Effective citation parsing is crucial for academic search engines, patent databases and many other applications in academia, law, and intellectual property protection. It helps to identify related documents and calculate the impact of researchers and journals (e.g. h-index). “Citation parsing” refers to identifying and extracting a reference like “[4]” in the full text, and extracting author names, journals, publication year etc. from the bibliography. For instance, in the following example the citation parser would have to identify the citation markers [1] and [2] and [3], [4], and then extract from the bibliography the information that “K. Balog”, “N. Takhirov” etc. are the authors.

1 Introduction
Retrieving a list of ‘related documents’ for a given source document – e.g. a web page, patent, or research article – is a common feature of many applications, including recommender systems and search engines (Figure 1). Document relatedness is typically calculated based on documents’ text (title, abstract, full-text) [1] and metadata (authors, journal, …) [2], or based on citations/hyperlinks [3], [4].
…
6 Bibliography
[1] K. Balog, N. Takhirov, H. Ramampiaro, and K. Nørvåg, “Multi-step Classification Approaches to Cumulative Citation Recommendation,” in Proceedings of the OAIR’13, 2013.
[2] D. Aumueller, “Retrieving metadata for your local scholarly papers,” 2009.
[3] B. Gipp and J. Beel, “Citation Proximity Analysis (CPA) – A new approach for identifying related work based on Co-Citation Analysis,” in Proceedings of the 12th International Conference on Scientometrics and Informetrics (ISSI’09), 2009, vol. 2, pp. 571–575.
[4] S. Liu and C. Chen, “The Effects of Co-citation Proximity on Co-citation Analysis,” in Proceedings of the Conference of the International Society for Scientometrics and Informetrics, 2011.
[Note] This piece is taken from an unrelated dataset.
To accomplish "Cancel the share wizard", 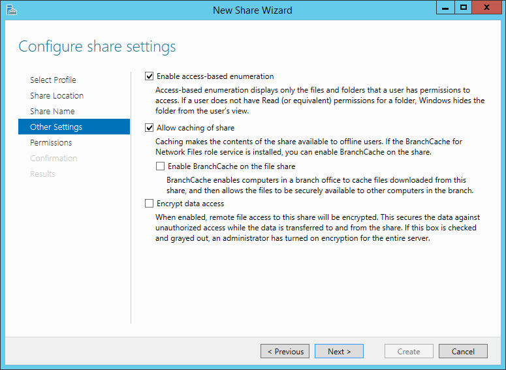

Over the years many approaches to reference parsing have been proposed, including regular expressions, knowledge-based approaches and supervised machine learning. Machine learning-based solutions, in particular, those falling into the category of supervised sequence tagging, are considered the state-of-the-art technique for reference parsing. Unfortunately, they still suffer from two issues: the lack of sufficiently big and diverse data sets and problems with generalization to unseen reference formats.

We have recently created a synthetic dataset with 1 billion annotated bibliographic reference strings. This dataset is unique as other datasets typically only consist of a few thousand entries.

Your task would be to use this 1 billion dataset (or a large sample) to train a deep learning model to parse the reference strings. Potentially, your approach will achieve groundbreaking results and set a new benchmark in the community.